Come October, Heather inquired at local hospitals (expensive expat ones were out of the question). At seven-and-a-half months pregnant, she couldn’t get a doctor to see her. People book far in advance in Shanghai, and everywhere was full. Finally, she went to a company that represents foreigners seeking treatment in local hospitals. Through the business’ guanxi, she got into a local hospital, but at four times the local price.
Prenatal visits were stressful and uncomfortable – she had to go topless for an EKG in front of six other waiting women. There were many indications her physician would push for a C-section. (According to the Shanghai Women’s Health Institute, 67 percent of Shanghainese women who gave birth had C-sections in 2010.) With two natural births behind her, Heather was adamantly opposed.
“I came home severely depressed,” she says. “I told Jared I’d rather give birth at home and he said, ‘Maybe we should look into that.’” His support was a watershed. “I’m kind of granola in some ways but I never thought I’d do this.”
They researched online and made a shopping list. Heather bought a plastic sheet for the bed. They asked friends, a retired paramedic and nurse husband-wife, to help. Heather continued prenatal checkups, but didn’t reveal her plan.

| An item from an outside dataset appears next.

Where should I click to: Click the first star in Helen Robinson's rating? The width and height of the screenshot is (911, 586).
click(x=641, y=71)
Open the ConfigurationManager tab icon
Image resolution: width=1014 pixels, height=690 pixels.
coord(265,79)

On a Tuesday morning, Heather started strong contractions. They sent their sons off with friends. On Wednesday evening, as Jared napped on the couch and their ayi rubbed her back, Heather’s water broke.
Jared called their nurse friend and she arrived with her husband 15 minutes later. 15 minutes following that, Heather gave birth to Adella. They tied off the umbilical cord with a sterilized shoestring and weighed her on a kitchen scale: 7 pounds, 8 ounces.
Afterward they went to the hospital. Heather was escorted to a recovery room with a rockhard mattress and seven other women. When Jared saw it, he decided they should go home instead. And they did.
The Turners aren’t home birth advocates. Their decision was born out of personal circumstance. That situation, however, is far from unique in Shanghai.
“I’m getting emails every day from people with no insurance who are trying to figure out where to give birth,” says Cristina Rueda, managing director of Bumps & Babes, a local parenting website.
The Turners still lack health insurance and must be careful with money; Heather makes almost everything they eat from scratch, buys from wholesale markets and gardens on their balcony. They’re grateful for the things life in Shanghai affords that wouldn’t be possible back home, and for the chance to experience China with their children.
“You can be very happy no matter what your situation. I have friends on full expat packages and they hate it here,” Heather says. “In the future we’ll look back and say, ‘Remember when we moved to China?’ instead of ‘Remember when we almost moved to China?’” adds Jared. “That’s living with no regrets.”